OntoLex-Lemon is widely used for lexical resources in the context of Linguistic Linked Open Data. Selected applications include

- OASIS Lexicographic Infrastructure Data Model and API (LEXIDMA), a framework for internationally interoperable lexicographic work
- European public multilingual knowledge infrastructure
- LexO, a collaborative web editor used for the creation and management of (multilingual) lexical and terminological resources as linked data resources
- VocBench, a web-based, multilingual, collaborative development platform for managing ontologies, thesauri, lexicons and RDF data
- The Lexicala API by K Dictionaries that provides access to cross-lingual lexical data of 50 languages and 150 language pairs.
- DiTMAO, a lexicographic editor developed for creating the Dictionary of Old Occitan medico-botanical terminology
- a series of Shared Tasks on Translation Inference Across Dictionaries (TIAD-2017, TIAD-2019, TIAD-2020)
- DBnary, RDF edition of 16 language editions of Wiktionary
- PanLex, a large-scale lexical network of about 2,500 dictionaries and more than 500 languages
- Princeton WordNet 3.1, a large-scale, hierarchically and relationally structured lexical resource for English
- Global WordNet Association, a community effort to produce, maintain and interlink multilingual WordNets
- BabelNet, a large-scale multilingual lexical network
- LiLa, a knowledge base of linguistic resources for Latin based on a large lexicon consisting of a collection of citation forms

OntoLex development is regularly addressed in scientific events dedicated to ontologies, linked data or lexicography. Since 2017, a designated workshop series on the OntoLex module is conducted biannually.

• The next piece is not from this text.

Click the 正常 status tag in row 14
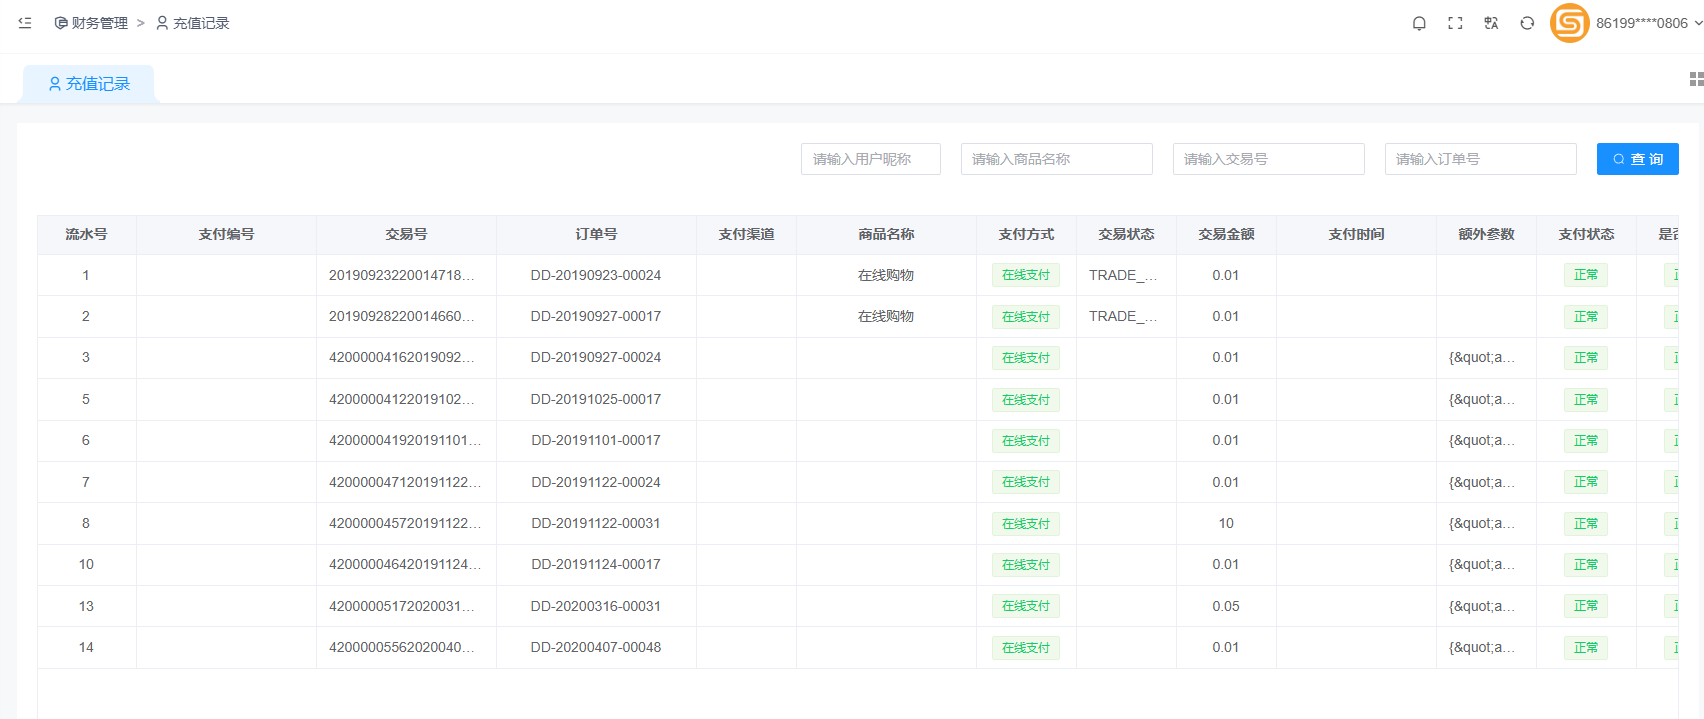This screenshot has height=719, width=1704. [1585, 648]
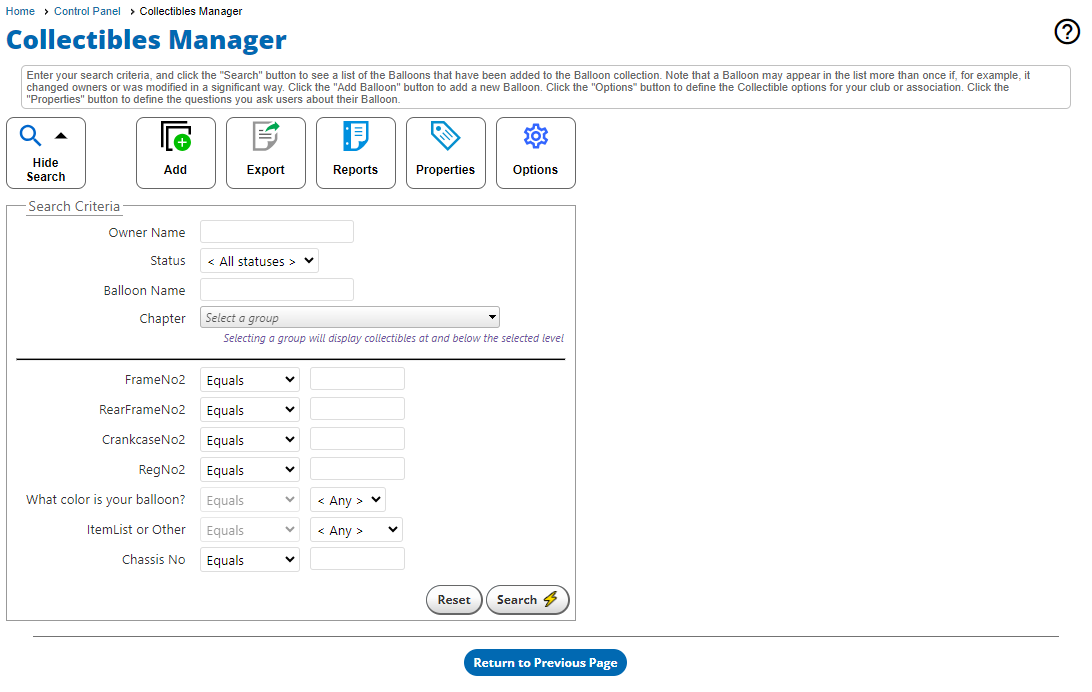
Task: Click the Add collectible icon
Action: coord(176,138)
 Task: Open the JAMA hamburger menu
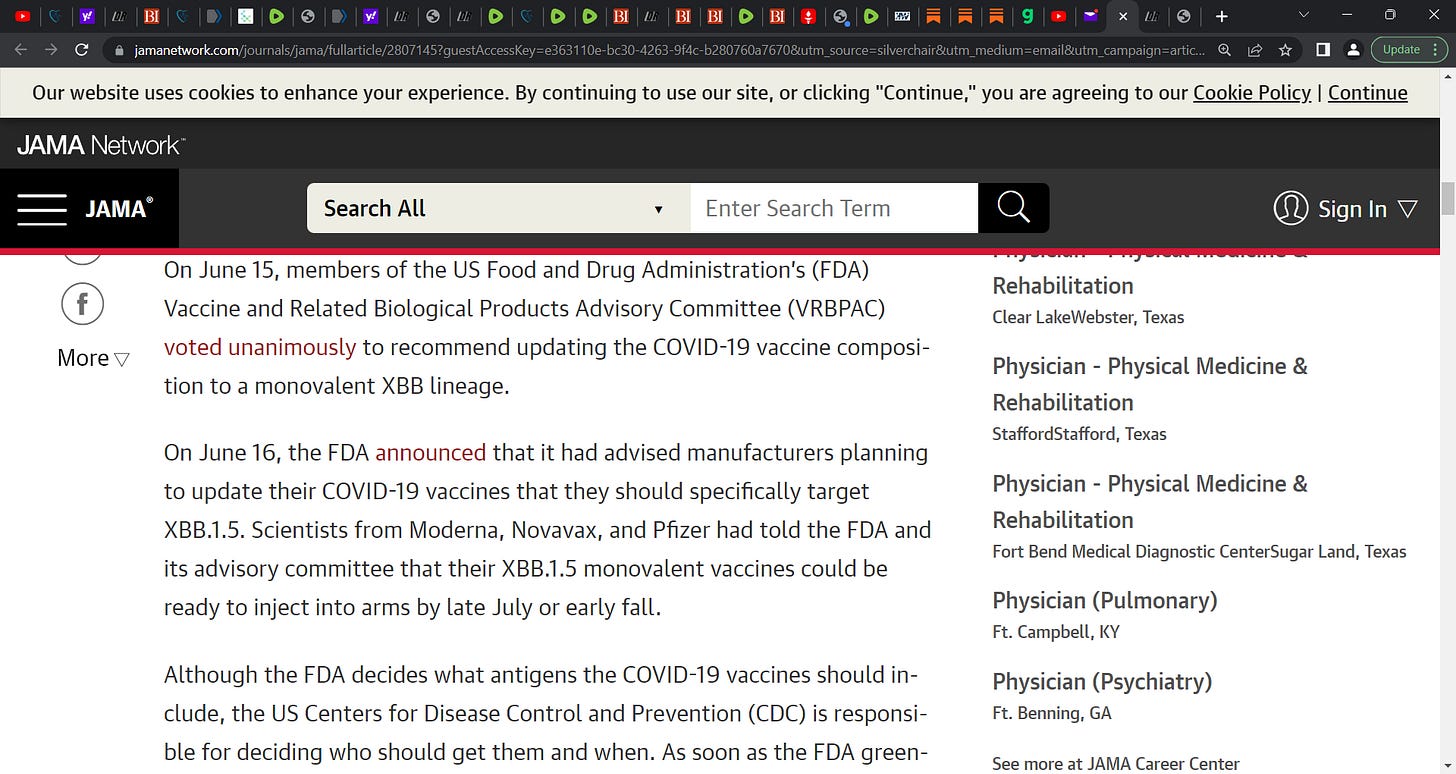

== Related vocabularies ==
Related vocabularies that focus on standardizing and publishing lexical resources include DICT (text-based format), the XML Dictionary eXchange Format, TEI-Dict (XML) and the Lexical Markup Framework (abstract model usually serialized in XML; the Lemon vocabulary originally evolved from an RDF serialization of LMF). OntoLex-Lemon differs from these earlier models in being a native Linked Open Data vocabulary that does not (just) formalize structure and semantics of machine-readable dictionaries, but is designed to facilitate information integration between them.